Re: [EXTERNAL] [PATCH] KVM: x86/xen: Fix runstate updates to be atomic when preempting vCPU

David Woodhouse <dwmw2@xxxxxxxxxxxxx> · Fri, 29 Oct 2021 12:56:11 +0100

On Fri, 2021-10-29 at 12:31 +0100, Joao Martins wrote:
> On 10/28/21 23:22, David Woodhouse wrote:
> > On Mon, 2021-10-25 at 13:19 +0100, David Woodhouse wrote:
> > > On Mon, 2021-10-25 at 11:39 +0100, David Woodhouse wrote:
> > > > > One possible solution (which I even have unfinished patches for) is to
> > > > > put all the gfn_to_pfn_caches on a list, and refresh them when the MMU
> > > > > notifier receives an invalidation.
> > > > 
> > > > For this use case I'm not even sure why I'd *want* to cache the PFN and
> > > > explicitly kmap/memremap it, when surely by *definition* there's a
> > > > perfectly serviceable HVA which already points to it?
> > > 
> > > That's indeed true for *this* use case but my *next* use case is
> > > actually implementing the event channel delivery.
> > > 
> > > What we have in-kernel already is everything we absolutely *need* in
> > > order to host Xen guests, but I really do want to fix the fact that
> > > even IPIs and timers are bouncing up through userspace.
> > 
> > Here's a completely untested attempt, in which all the complexity is
> > based around the fact that I can't just pin the pages as João and
> > Ankur's original did.
> > 
> > It adds a new KVM_IRQ_ROUTING_XEN_EVTCHN with an ABI that allows for us
> > to add FIFO event channels, but for now only supports 2 level.
> > 
> > In kvm_xen_set_evtchn() I currently use kvm_map_gfn() *without* a cache
> > at all, but I'll work something out for that. I think I can use a
> > gfn_to_hva_cache (like the one removed in commit 319afe685) and in the
> > rare case that it's invalid, I can take kvm->lock to revalidate it.
> > 
> > It sets the bit in the global shared info but doesn't touch the target
> > vCPU's vcpu_info; instead it sets a bit in an *in-kernel* shadow of the
> > target's evtchn_pending_sel word, and kicks the vCPU.
> > 
> > That shadow is actually synced to the guest's vcpu_info struct in
> > kvm_xen_has_interrupt(). There's a little bit of fun asm there to set
> > the bits in the userspace struct and then clear the same set of bits in
> > the kernel shadow *if* the first op didn't fault. Or such is the
> > intent; I didn't hook up a test yet.
> > 
> > As things stand, I should be able to use this for delivery of PIRQs
> > from my VMM, where things like passed-through PCI MSI gets turned into
> > Xen event channels. As well as KVM unit tests, of course.
> > 
> Cool stuff!! I remember we only made IPIs and timers work but not PIRQs
> event channels.

PIRQs turn out to be fairly trivial in the end, once you get your head
around the fact that Xen guests don't actually *unmask* MSI-X when
they're routed to PIRQ; they rely on Xen to do that for them!

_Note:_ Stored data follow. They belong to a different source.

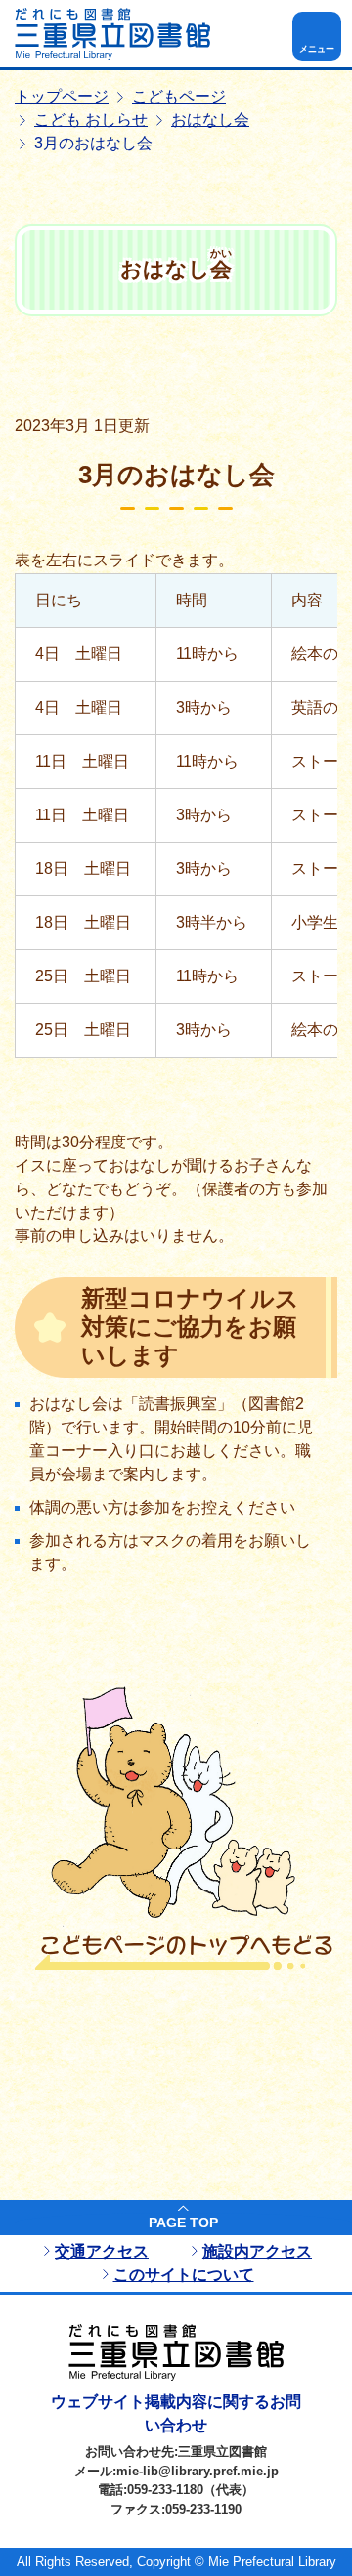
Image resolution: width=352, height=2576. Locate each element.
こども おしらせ (91, 119)
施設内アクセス (257, 2251)
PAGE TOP (183, 2222)
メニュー (316, 49)
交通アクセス (102, 2251)
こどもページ (179, 96)
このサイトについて (183, 2274)
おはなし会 (210, 119)
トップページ (62, 96)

If you already have a virtual IOMMU doing interrupt remapping, hooking
it up to remap from the magic Xen MSI 'this is really a PIRQ' message
is fairly simple. Right now I fail that translation and inject the
evtchn manually from userspace, but this will allow me to translate
to KVM_IRQ_ROUTING_XEN_EVTCHN and hook the vfio eventfd directly up to
it.

> > The plan is then to hook up IPIs and timers — again based on the Oracle
> > code from before, but using eventfds for the actual evtchn delivery. 
> > 
> I recall the eventfd_signal() was there should the VMM choose supply an
> eventfd. But working without one was mainly for IPI/timers due to
> performance reasons (avoiding the call to eventfd_signal()). We saw some
> slight overhead there -- but I can't find the data right now :(
> 

Hm, there shouldn't have been *much* additional overhead, since you did
hook up the evtchn delivery from kvm_arch_set_irq_inatomic() so you
weren't incurring the workqueue latency every time. I'll play.

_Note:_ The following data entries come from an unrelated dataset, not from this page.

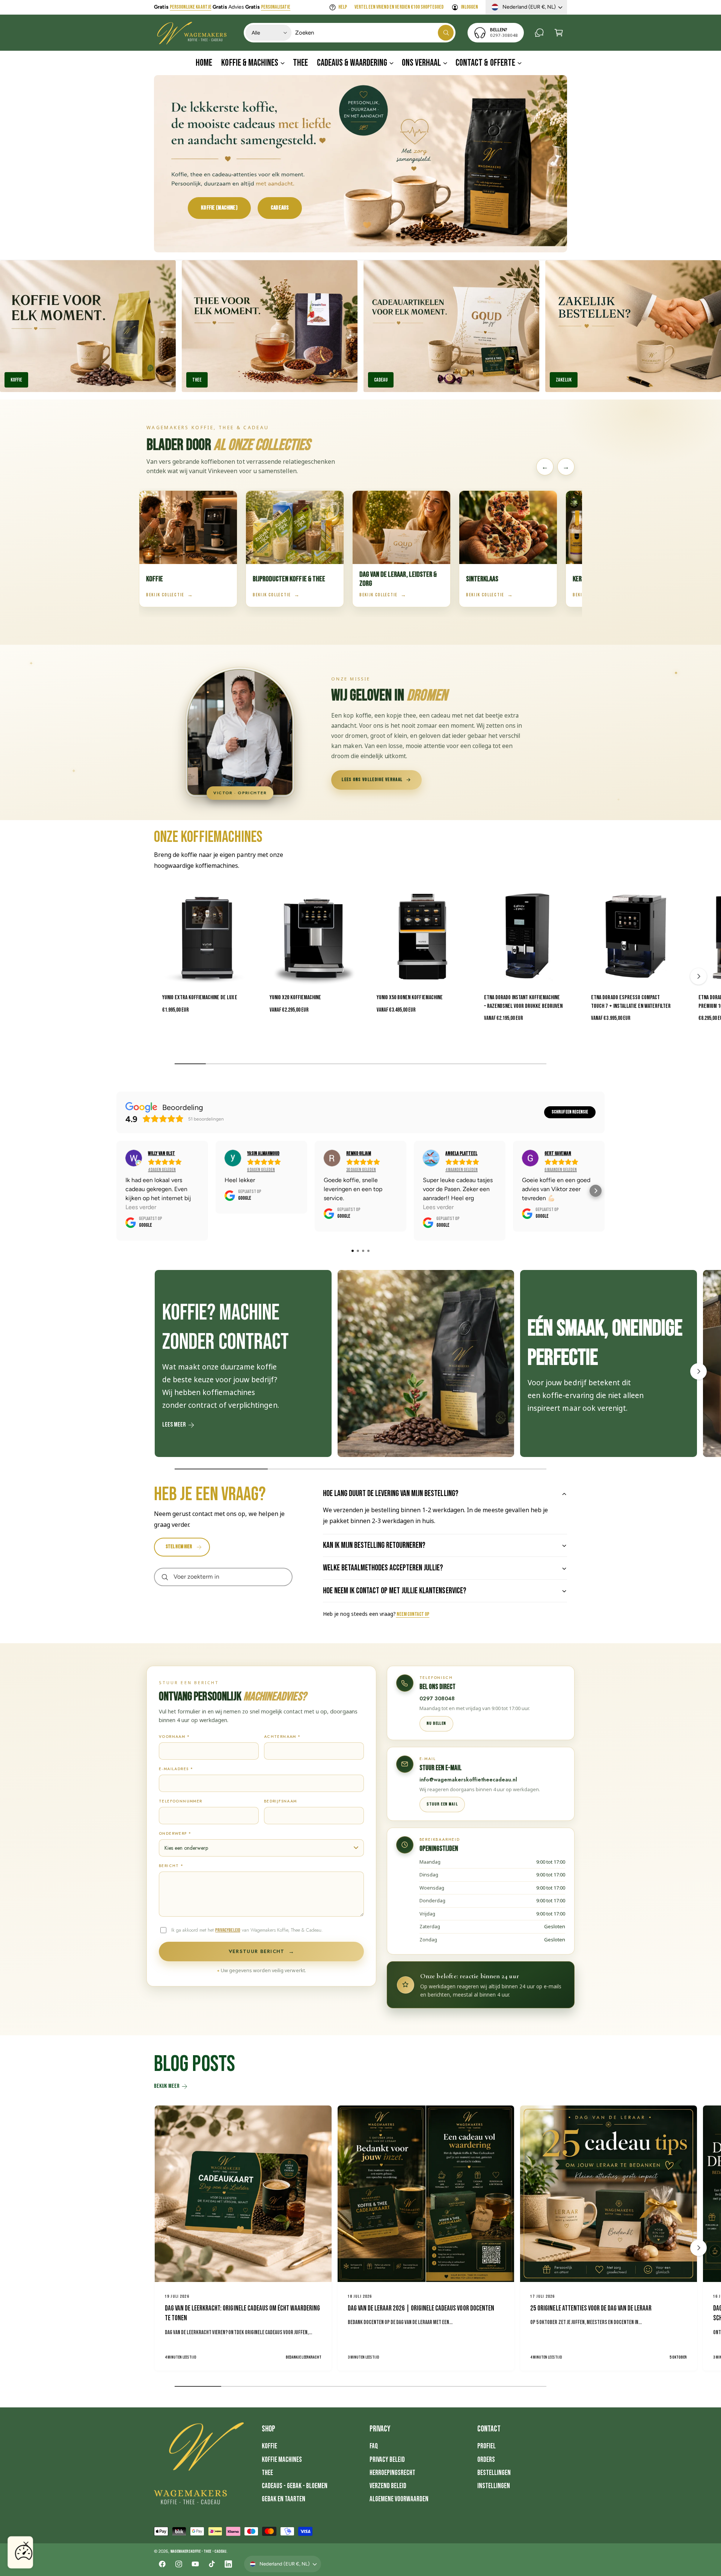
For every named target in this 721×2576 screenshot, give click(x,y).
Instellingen (493, 2486)
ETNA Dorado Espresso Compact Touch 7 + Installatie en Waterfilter (631, 1001)
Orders (486, 2459)
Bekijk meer (166, 2086)
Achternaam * (282, 1736)
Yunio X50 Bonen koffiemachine (409, 997)
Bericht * (171, 1866)
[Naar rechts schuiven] (698, 976)
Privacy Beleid (387, 2459)
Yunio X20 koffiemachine (295, 997)
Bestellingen (494, 2473)
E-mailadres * (176, 1769)
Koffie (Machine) (219, 207)
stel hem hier (179, 1546)
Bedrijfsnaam (280, 1801)
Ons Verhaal (421, 63)
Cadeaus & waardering (352, 63)
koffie (16, 380)
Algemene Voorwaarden (399, 2499)
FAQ (374, 2446)
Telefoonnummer (180, 1801)
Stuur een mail (442, 1804)
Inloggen (469, 7)
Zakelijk (564, 380)
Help (342, 7)
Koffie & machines (249, 63)
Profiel (486, 2446)
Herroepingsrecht (392, 2473)
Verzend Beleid (388, 2486)
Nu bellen (436, 1723)
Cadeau (381, 380)
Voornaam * (174, 1736)
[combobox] (374, 32)
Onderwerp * (175, 1833)
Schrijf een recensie (570, 1112)
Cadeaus (280, 207)
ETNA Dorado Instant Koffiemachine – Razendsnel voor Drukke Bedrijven (523, 1001)
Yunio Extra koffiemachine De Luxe (199, 997)
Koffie (269, 2446)
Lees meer (174, 1424)
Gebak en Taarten (283, 2499)
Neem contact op (412, 1614)
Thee (197, 380)
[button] (559, 32)
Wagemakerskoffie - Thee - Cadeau (198, 2551)
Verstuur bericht (261, 1951)
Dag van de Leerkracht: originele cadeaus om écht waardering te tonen (242, 2313)
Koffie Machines (282, 2459)
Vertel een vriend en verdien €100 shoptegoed (398, 7)
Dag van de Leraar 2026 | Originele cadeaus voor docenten (421, 2308)
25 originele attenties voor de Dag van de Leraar (591, 2308)
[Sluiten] (25, 2544)
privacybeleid (227, 1930)
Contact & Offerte (485, 63)
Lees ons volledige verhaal (372, 780)
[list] (360, 1365)
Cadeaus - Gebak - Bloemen (294, 2486)
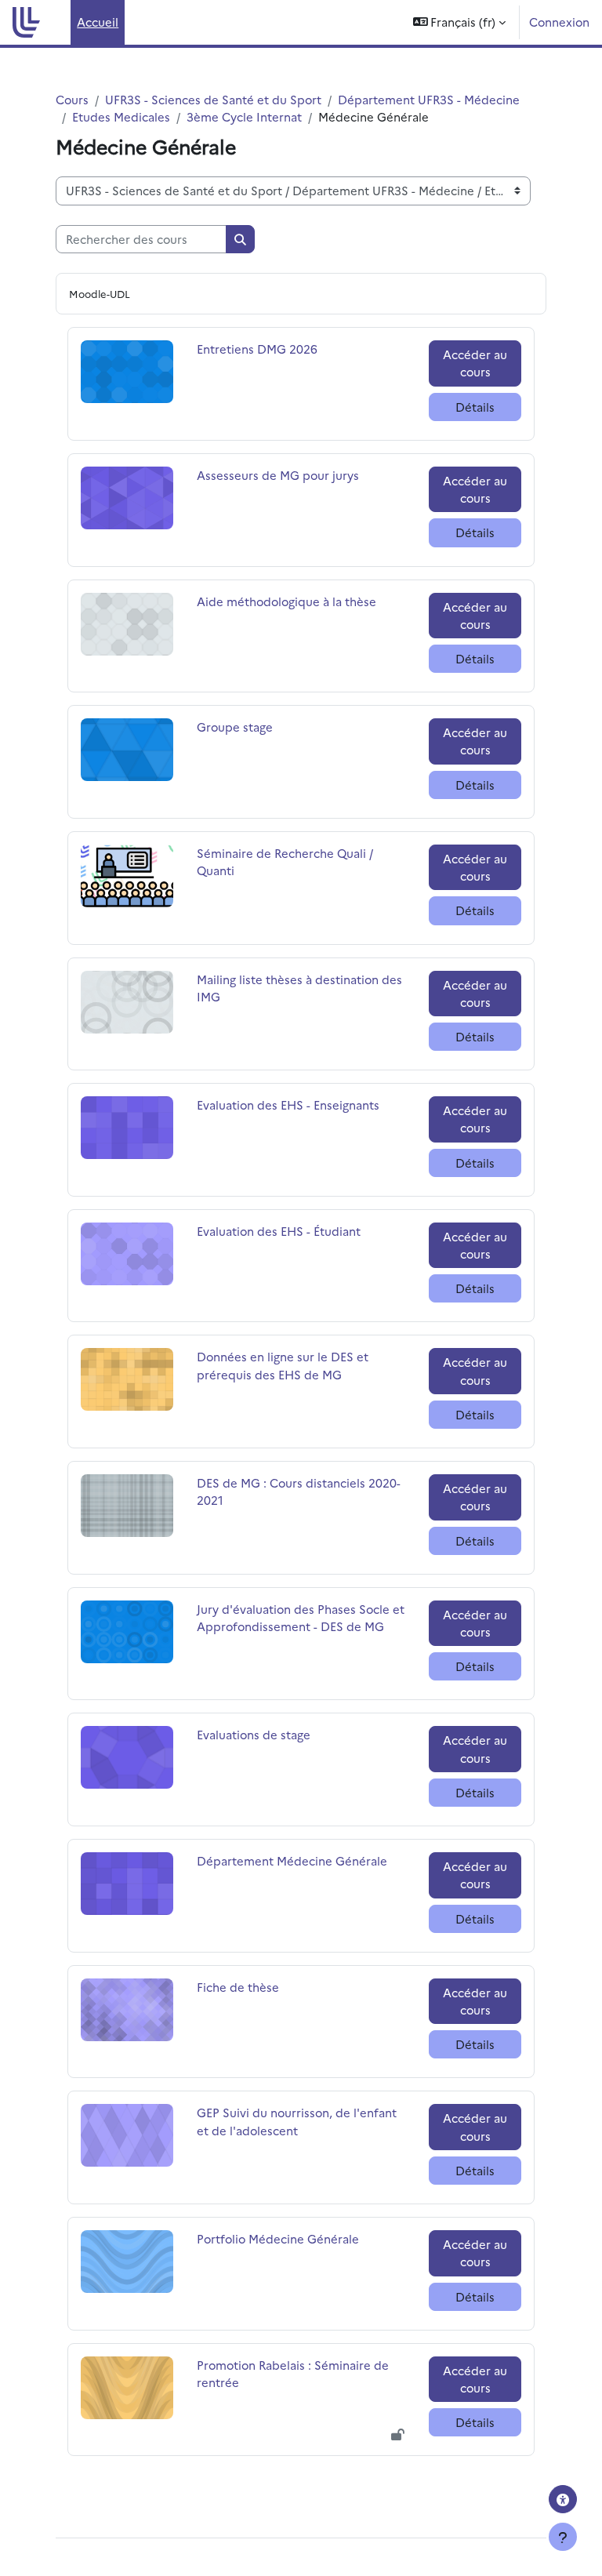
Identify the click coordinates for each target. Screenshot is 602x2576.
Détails (475, 406)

Given that we can't pin pages, I spent a while lying awake at night
pondering *how* we defer the evtchn delivery, if we take a page fault
when we can't just sleep. I was pondering a shadow of the whole
evtchn_pending bitmap, perhaps one per vCPU because the deferred
delivery would need to know *which* vCPU to deliver it to. And more
complexity about whether it was masked or not, too (what if we set the
pending bit but then take a fault when reading whether it was masked?)

Then I remembered that irqfd_wakeup() will *try* the inatomic version
and then fall back to a workqueue, and the whole horridness just went
away :)

Perhaps as an optimisation I can do the same kind of thing — when IPI
or timer wants to raise an evtchn, it can *try* to do so atomically but
fall back to the eventfd if it needs to wait.

I think I've just conceded that I have to map/unmap the page at a
kernel virtual address from the MMU notifier when it becomes
present/absent, so I might get *some* of the benefits of pinning from
that (at least if I protect it with a spinlock it can't go away
*between* two consecutive accesses).

> Perhaps I am not reading it right (or I forgot) but don't you need to use the shared info
> vcpu info when the guest hasn't explicitly registered for a *separate* vcpu info, no?

We can't, because we don't know the *Xen* CPU numbering scheme. It may
differ from both kvm_vcpu->vcpu_id and kvm_vcpu->idx. I lost a week or
so of my life to that, delivering interrupts to the wrong vCPUs :)

> Or maybe this relies on the API contract (?) that VMM needs to register the vcpu info in
> addition to shared info regardless of Xen guest explicitly asking for a separate vcpu
> info. If so, might be worth a comment...

Indeed, I washed my hands of that complexity in the kernel and left it
entirely up to the VMM. From Documentation/virt/kvm/api.rst:

KVM_XEN_ATTR_TYPE_SHARED_INFO
  Sets the guest physical frame number at which the Xen "shared info"
  page resides. Note that although Xen places vcpu_info for the first
  32 vCPUs in the shared_info page, KVM does not automatically do so
  and instead requires that KVM_XEN_VCPU_ATTR_TYPE_VCPU_INFO be used
  explicitly even when the vcpu_info for a given vCPU resides at the
  "default" location in the shared_info page. This is because KVM is
  not aware of the Xen CPU id which is used as the index into the
  vcpu_info[] array, so cannot know the correct default location.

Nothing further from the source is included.